The chief of Muttahida Qaumi Movement's (MQM) Pakistan faction, Dr Farooq Sattar, "categorically rejected" the accusations of money laundering levelled against the party members by UK-based businessman Sarfaraz Merchant.
"In the current situation, when we are being politically victimised, it is important that we reject any accusation levelled against us," Sattar clarified while addressing a press conference on Wednesday.
The Federal Investigation Agency (FIA) has started investigating money laundering charges against the MQM members, Sattar said. He, however, claimed that no one has been nominated in the first information report (FIR) lodged on Merchant's complaint.
Sattar further said that former MQM leader Arshad Vohra, MNA Khawaja Sohail Mansoor and his brother Khawaja Rehan Mansoor, and former senator Ahmed Ali had received letters from the FIA and were facing probe despite not being nominated in the FIR.
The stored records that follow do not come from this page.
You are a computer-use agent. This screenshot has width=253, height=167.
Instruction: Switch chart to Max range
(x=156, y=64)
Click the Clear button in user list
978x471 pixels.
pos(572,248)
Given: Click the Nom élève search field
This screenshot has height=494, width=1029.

He disclosed that a letter addressed to the "president of MQM" was also received, however, he was not sure whether it was meant for the chief of MQM's London faction or Sattar himself.
"I am not aware of any money laundering if it happened before August 22, 2016, but I can guarantee that there has been no such instance after August 22," he insisted, adding that the leaders charged by the FIA have been falsely accused, including Vohra — who recently quit MQM to join Pak Sarzameen Party (PSP).
Right to protest
Sattar criticised the police for refusing to grant permission to MQM for holding a rally on October 5, on the pretext that the date and venue collided with the Grand Democratic Alliance's (GDA) protest.
The MQM had announced to hold a protest against the recent census' results and a proposed delimitation bill, that would allow fresh delimitation of constituencies and was being viewed as an apparent move by the Sindh government and some political parties to settle the controversy over the census data.
"We had informed the authorities 15 days prior to the rally," he said. "Yet they refused to give us permission because GDA is holding a protest on the same date.
"We even offered to change the venue of our protest but they [police] didn't agree to that either. The city police should be competent enough to handle two rallies," Sattar maintained. "Protest is our [democratic] right... this is an injustice to our party."
He also alleged that Karachi police were taking down MQM's banners and flags on the pretext that putting up political banners was not allowed. He termed it discrimination against the party, claiming that police had not taken down flags of Jamaat-i-Islami.
"This is a clear message for the voters of Karachi and Sindh that MQM is being sidelined," said Sattar.
He went on to announce that the party will hold a protest on November 5 at Mazar-i-Quaid or in Liaqatabad, even if the authorities refuse to grant permission.